_What is needed_
Two lines mark the range in the entries below: the one holding "Click the RSI(14) indicator icon" and the one holding "Task: Click Lauren". Set down those two and all lines between them, exactly.

Data entries
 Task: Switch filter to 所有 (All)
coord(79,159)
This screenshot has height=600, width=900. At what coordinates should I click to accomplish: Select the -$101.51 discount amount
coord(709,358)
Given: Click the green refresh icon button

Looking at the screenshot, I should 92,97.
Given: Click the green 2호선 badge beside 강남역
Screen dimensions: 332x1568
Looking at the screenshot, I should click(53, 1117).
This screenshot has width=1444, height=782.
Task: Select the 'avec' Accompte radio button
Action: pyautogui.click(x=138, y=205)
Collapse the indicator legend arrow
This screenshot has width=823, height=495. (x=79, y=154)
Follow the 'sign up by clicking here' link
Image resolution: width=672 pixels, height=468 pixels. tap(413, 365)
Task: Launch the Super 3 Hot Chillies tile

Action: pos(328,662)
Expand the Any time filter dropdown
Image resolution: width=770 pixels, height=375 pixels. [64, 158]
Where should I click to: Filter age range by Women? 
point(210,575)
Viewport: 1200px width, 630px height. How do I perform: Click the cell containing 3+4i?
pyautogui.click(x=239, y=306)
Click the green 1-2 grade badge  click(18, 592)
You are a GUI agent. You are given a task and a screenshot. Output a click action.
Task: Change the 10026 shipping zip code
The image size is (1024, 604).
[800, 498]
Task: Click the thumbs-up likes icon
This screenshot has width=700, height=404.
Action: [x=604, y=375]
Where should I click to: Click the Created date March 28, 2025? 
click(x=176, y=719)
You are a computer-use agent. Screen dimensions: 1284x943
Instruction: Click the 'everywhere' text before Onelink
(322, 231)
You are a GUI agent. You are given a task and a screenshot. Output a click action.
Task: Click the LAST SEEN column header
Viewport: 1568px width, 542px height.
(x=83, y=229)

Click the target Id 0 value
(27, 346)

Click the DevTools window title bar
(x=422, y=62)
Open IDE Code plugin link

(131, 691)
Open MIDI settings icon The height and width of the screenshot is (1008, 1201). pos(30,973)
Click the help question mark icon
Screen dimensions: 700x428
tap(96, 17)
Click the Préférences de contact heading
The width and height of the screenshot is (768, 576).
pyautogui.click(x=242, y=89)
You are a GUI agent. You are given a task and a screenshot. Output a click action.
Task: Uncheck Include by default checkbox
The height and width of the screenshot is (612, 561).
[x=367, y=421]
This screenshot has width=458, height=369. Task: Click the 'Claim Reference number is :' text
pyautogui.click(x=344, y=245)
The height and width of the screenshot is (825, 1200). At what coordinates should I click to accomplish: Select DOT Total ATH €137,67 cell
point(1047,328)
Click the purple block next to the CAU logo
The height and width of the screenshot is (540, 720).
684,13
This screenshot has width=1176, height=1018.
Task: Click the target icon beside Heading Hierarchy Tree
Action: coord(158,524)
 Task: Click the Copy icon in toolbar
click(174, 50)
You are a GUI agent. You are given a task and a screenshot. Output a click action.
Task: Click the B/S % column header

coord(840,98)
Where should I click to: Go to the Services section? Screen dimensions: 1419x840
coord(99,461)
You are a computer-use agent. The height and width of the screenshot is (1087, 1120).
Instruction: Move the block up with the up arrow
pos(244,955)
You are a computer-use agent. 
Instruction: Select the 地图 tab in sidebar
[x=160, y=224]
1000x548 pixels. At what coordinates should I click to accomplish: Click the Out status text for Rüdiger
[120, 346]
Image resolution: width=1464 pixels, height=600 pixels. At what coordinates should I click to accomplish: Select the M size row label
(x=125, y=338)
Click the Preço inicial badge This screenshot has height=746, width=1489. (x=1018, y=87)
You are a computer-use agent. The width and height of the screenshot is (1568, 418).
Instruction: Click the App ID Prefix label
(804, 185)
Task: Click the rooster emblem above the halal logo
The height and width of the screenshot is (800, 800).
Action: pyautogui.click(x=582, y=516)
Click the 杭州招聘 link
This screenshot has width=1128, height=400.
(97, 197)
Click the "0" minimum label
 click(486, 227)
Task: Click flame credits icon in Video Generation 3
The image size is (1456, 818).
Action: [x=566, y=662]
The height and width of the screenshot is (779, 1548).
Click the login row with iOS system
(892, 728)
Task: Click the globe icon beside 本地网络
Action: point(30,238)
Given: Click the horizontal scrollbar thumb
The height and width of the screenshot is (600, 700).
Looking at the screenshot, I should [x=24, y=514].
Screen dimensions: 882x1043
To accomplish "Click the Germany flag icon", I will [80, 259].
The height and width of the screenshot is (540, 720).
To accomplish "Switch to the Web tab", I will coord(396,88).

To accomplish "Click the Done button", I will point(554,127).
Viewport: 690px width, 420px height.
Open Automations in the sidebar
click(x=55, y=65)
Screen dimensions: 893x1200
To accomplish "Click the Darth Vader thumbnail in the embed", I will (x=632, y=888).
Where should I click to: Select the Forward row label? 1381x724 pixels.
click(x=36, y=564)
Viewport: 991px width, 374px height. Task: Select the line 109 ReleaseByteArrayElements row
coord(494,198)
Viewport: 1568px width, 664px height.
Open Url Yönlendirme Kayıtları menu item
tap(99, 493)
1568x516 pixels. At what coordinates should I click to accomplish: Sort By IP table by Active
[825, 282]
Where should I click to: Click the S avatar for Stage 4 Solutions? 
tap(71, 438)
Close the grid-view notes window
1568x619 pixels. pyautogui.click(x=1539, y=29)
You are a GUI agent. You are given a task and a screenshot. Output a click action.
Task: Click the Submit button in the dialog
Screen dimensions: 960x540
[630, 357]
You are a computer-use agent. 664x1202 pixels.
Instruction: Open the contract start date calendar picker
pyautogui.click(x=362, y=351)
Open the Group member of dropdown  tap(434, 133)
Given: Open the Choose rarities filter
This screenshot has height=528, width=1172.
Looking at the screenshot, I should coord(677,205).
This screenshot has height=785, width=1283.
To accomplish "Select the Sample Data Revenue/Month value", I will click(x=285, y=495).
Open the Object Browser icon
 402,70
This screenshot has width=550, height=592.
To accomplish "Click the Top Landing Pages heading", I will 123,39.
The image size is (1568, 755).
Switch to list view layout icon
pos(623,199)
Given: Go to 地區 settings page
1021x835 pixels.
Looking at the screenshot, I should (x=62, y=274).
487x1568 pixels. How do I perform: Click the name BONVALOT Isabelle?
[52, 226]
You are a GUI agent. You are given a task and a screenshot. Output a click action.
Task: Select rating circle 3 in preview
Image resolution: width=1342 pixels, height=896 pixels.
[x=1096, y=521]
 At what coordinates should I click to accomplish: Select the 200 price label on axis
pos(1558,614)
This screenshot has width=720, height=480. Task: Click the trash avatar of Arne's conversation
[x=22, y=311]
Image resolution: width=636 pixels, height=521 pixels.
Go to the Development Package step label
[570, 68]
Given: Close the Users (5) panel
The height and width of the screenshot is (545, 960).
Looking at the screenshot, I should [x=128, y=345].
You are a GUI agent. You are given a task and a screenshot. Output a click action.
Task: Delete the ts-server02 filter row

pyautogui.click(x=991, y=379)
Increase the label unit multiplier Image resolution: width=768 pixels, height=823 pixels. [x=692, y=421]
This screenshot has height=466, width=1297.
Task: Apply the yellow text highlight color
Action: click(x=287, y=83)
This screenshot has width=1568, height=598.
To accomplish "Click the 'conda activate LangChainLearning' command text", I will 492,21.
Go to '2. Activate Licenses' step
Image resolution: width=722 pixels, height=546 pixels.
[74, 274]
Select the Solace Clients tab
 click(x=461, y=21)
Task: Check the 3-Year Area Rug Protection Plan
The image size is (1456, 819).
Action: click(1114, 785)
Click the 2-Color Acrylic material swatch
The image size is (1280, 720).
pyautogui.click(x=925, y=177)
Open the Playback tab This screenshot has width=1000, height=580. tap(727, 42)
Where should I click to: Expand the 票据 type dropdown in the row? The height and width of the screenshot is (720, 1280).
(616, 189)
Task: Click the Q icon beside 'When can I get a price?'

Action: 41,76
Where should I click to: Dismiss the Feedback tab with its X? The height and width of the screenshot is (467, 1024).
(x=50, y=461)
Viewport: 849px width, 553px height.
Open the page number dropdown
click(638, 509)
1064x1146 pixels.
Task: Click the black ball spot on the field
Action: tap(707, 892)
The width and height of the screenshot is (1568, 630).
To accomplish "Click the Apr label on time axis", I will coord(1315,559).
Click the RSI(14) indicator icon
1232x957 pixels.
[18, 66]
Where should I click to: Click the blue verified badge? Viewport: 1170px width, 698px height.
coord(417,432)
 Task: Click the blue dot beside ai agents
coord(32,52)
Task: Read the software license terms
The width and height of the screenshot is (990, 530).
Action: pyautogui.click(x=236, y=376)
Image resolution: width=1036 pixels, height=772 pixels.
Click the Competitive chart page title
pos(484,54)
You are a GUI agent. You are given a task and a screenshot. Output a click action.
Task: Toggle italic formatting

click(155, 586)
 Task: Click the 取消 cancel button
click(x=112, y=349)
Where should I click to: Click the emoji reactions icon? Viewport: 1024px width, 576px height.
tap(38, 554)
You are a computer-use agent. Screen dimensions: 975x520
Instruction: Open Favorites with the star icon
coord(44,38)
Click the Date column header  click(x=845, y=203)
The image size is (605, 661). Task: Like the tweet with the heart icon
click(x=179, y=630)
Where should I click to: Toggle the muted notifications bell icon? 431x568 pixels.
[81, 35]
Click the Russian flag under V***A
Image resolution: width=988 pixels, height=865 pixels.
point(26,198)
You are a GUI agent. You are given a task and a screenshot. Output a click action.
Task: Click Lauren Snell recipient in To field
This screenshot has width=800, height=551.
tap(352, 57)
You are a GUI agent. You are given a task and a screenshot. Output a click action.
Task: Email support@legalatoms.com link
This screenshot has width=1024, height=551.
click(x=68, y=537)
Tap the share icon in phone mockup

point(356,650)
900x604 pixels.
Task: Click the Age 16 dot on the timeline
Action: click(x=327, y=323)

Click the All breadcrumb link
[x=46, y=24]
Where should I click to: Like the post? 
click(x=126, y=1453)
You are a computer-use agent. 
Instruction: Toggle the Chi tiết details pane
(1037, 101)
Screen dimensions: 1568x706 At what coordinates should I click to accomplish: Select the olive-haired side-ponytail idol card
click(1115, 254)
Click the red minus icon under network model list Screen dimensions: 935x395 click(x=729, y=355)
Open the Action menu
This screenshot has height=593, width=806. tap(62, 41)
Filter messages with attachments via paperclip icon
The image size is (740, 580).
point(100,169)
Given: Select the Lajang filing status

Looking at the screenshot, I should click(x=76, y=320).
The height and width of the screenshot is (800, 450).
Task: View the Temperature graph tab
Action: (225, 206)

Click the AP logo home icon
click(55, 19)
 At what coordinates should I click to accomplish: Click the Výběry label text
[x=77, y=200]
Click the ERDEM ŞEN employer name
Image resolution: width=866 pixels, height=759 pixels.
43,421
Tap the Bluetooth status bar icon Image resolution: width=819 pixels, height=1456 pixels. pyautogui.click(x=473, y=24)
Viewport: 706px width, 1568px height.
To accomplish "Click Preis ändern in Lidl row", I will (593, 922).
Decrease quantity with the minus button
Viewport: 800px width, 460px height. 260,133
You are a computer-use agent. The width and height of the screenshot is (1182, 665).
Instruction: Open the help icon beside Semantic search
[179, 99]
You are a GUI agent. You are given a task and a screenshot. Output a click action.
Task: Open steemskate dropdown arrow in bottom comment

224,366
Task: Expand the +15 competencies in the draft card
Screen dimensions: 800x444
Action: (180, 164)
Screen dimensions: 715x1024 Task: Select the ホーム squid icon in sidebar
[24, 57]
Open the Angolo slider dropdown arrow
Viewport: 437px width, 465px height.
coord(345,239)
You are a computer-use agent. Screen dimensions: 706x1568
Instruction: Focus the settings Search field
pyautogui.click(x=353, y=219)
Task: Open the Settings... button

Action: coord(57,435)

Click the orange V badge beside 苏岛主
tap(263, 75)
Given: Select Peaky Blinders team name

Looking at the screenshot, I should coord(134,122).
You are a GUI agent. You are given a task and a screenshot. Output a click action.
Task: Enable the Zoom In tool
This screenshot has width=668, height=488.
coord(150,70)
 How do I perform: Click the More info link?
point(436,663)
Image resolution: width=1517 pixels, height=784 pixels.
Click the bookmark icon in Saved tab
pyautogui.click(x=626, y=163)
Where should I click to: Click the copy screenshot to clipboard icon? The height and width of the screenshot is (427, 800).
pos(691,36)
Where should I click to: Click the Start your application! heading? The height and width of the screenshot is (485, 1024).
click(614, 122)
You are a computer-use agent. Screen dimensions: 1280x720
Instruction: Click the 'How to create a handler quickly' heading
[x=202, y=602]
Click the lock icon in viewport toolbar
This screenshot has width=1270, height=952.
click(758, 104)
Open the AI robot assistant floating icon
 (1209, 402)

_Response to the task_
Click the RSI(14) indicator icon
1232x957 pixels.
[18, 66]
Where should I click to: Click the blue verified badge? Viewport: 1170px width, 698px height.
coord(417,432)
 Task: Click the blue dot beside ai agents
coord(32,52)
Task: Read the software license terms
The width and height of the screenshot is (990, 530).
Action: pyautogui.click(x=236, y=376)
Image resolution: width=1036 pixels, height=772 pixels.
Click the Competitive chart page title
pos(484,54)
You are a GUI agent. You are given a task and a screenshot. Output a click action.
Task: Toggle italic formatting

click(155, 586)
 Task: Click the 取消 cancel button
click(x=112, y=349)
Where should I click to: Click the emoji reactions icon? Viewport: 1024px width, 576px height.
tap(38, 554)
You are a computer-use agent. Screen dimensions: 975x520
Instruction: Open Favorites with the star icon
coord(44,38)
Click the Date column header  click(x=845, y=203)
The image size is (605, 661). Task: Like the tweet with the heart icon
click(x=179, y=630)
Where should I click to: Toggle the muted notifications bell icon? 431x568 pixels.
[81, 35]
Click the Russian flag under V***A
Image resolution: width=988 pixels, height=865 pixels.
point(26,198)
You are a GUI agent. You are given a task and a screenshot. Output a click action.
Task: Click Lauren Snell recipient in To field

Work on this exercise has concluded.